Obviously it will be hard if you want to keep the lazy husband though, as you will be clearing up after him too.

WhoNickedMyName · 28/04/2015 17:56

Grin at everyone taking the time to tell OP how she can manage to do all this 'stuff', when in reality she more than likely has an abundance of free time that most of us could only dream of.

shadypines · 28/04/2015 18:35

7amwakeup, just wondering how you know nobody has that much paper work, the OP hasn't said what it is, is it job/house/both? I know people whose jobs entail a mountain of the stuff and it takes hours!

I think some people on here just think to themselves 'I'm gonna answer this harshly no matter whether the OP has a point or not' it's nasty and it gets on my nerves.

lithewire · 28/04/2015 19:27

I'm in a similar position and I tend to do half of my boring chores on a Tuesday evening (as that's when the bins need to go out so might as well) and half on a Saturday morning. Then I'm left with at least some of the weekend to laze about.

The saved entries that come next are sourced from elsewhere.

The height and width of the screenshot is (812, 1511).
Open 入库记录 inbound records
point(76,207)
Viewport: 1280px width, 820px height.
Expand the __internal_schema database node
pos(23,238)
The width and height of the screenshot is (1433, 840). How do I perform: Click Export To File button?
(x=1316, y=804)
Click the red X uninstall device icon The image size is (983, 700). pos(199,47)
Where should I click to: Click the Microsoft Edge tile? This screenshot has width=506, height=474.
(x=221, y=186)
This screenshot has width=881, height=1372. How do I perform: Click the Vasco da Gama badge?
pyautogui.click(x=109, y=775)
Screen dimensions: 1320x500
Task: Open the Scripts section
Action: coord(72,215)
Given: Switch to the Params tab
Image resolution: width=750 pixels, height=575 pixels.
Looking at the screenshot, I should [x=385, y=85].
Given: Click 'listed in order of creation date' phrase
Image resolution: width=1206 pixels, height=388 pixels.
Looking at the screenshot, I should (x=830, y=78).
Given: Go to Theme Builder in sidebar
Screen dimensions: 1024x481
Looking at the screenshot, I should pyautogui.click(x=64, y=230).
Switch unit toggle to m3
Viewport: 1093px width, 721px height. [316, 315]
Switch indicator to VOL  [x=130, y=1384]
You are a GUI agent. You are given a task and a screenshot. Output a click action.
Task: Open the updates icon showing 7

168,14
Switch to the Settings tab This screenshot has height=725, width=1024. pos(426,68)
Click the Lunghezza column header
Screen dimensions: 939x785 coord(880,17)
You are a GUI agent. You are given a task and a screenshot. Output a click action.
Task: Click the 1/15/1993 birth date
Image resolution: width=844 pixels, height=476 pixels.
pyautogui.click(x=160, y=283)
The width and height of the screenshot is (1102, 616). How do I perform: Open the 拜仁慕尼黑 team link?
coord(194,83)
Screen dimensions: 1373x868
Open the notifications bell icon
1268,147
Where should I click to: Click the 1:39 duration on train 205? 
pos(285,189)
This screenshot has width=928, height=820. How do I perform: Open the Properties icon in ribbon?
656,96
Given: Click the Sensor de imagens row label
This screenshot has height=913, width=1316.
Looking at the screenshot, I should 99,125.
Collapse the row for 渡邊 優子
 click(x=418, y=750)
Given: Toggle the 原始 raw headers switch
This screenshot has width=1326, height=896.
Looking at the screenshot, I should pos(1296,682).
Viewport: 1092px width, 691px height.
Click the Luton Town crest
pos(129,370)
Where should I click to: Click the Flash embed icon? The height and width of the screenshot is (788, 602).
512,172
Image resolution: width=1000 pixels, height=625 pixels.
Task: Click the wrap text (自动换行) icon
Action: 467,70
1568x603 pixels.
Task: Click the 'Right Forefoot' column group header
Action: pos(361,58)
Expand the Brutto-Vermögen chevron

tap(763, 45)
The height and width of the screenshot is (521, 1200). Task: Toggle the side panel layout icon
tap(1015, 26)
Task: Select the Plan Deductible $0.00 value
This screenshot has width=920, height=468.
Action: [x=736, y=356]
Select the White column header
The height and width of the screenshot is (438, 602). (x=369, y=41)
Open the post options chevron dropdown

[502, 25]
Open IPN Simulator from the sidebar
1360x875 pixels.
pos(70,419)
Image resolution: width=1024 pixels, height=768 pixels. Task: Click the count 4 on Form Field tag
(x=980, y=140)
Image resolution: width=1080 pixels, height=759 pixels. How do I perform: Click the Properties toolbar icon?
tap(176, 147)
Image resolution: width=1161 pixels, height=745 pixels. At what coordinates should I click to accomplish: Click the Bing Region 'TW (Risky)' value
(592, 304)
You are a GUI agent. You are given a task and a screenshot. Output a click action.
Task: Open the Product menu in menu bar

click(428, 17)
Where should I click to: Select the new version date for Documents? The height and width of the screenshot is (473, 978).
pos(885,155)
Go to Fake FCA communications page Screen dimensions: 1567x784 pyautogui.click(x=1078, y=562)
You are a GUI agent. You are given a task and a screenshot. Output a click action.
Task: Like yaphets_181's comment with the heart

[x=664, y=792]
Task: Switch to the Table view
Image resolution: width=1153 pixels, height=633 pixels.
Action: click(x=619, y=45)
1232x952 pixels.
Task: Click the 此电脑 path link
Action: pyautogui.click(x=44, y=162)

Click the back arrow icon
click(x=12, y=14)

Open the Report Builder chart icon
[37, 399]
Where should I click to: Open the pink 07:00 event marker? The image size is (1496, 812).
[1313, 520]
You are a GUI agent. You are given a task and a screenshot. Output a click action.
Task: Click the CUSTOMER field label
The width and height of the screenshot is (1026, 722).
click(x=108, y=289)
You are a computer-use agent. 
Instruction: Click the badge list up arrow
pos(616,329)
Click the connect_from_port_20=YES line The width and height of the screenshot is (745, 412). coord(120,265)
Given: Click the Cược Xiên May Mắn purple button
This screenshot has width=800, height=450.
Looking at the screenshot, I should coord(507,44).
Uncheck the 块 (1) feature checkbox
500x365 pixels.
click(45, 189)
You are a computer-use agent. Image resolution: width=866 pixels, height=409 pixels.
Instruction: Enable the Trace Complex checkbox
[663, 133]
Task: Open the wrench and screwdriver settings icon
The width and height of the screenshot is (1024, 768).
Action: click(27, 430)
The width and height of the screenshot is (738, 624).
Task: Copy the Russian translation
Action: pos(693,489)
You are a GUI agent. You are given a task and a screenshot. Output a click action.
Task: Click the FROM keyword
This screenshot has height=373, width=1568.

Tell your husband to get his act together and help you!

Blueskybrightstar · 28/04/2015 20:07

Who is this guy? Your boss?! Do whatever the hell you want. The guy gets arsey, say you're not the boss of me - if you want it do then do it yourself you lazy git. Whole point of exercising is that empowering so if you don't want to, don't. Whole point of grooming is that its nice 'me time' so if you want to find another good use for me time, do that instead.

Tbh if there are no kids I'd have gotten shot of him already because of feeling trapped and old before my time.

Btw even if we were all supermodels with perfectly sparkling homes and17 children that we raise single handedly, who cares? You just do your thing, let others do theirs and don't let anyone dictate the terms of your life.

Blueskybrightstar · 28/04/2015 20:10

Btw isn't this thread a bit Stepford? From the OP's concerns to the 'out houseworking' each other...

BigSmilesCheesyPie · 28/04/2015 20:17

I actually feel like a failure that I can't manage because I don't have kids and other women with kids can manage Not if they have a lazy B husband they don't!

Do you ever imagine life without the lazy B husband?

MsVestibule · 28/04/2015 20:41

I really don't see why you can't do all of that, if you want to. I lived by myself for 16 years before I moved in with DH and, with the exception of washing and ironing for another person, managed every single thing on your list.

Is there any reason why your husband doesn't do his share of housework?

queeneileen · 28/04/2015 21:02

They're tasks you should share. Pick what you think you can't live without doing (mine is hoovering and washing clothes) and do the rest once a week. I honestly can't remember the last time I ironed (DS is very kindly ironed for by my mum)

In regards to washing clothes, I put the washer on over night or before I go to work so I'm not faffing with it when I'm trying to make tea and whatnot.

Mistigri · 28/04/2015 21:10

It's impossible to do everything and stay sane. Prioritize, lower your standards, and delegate.

In my house much of that list either doesn't get done (car washing, ironing) or gets done by someone else. Husband has been trained to do the admin and his share of the housework, and teenage daughter cooks.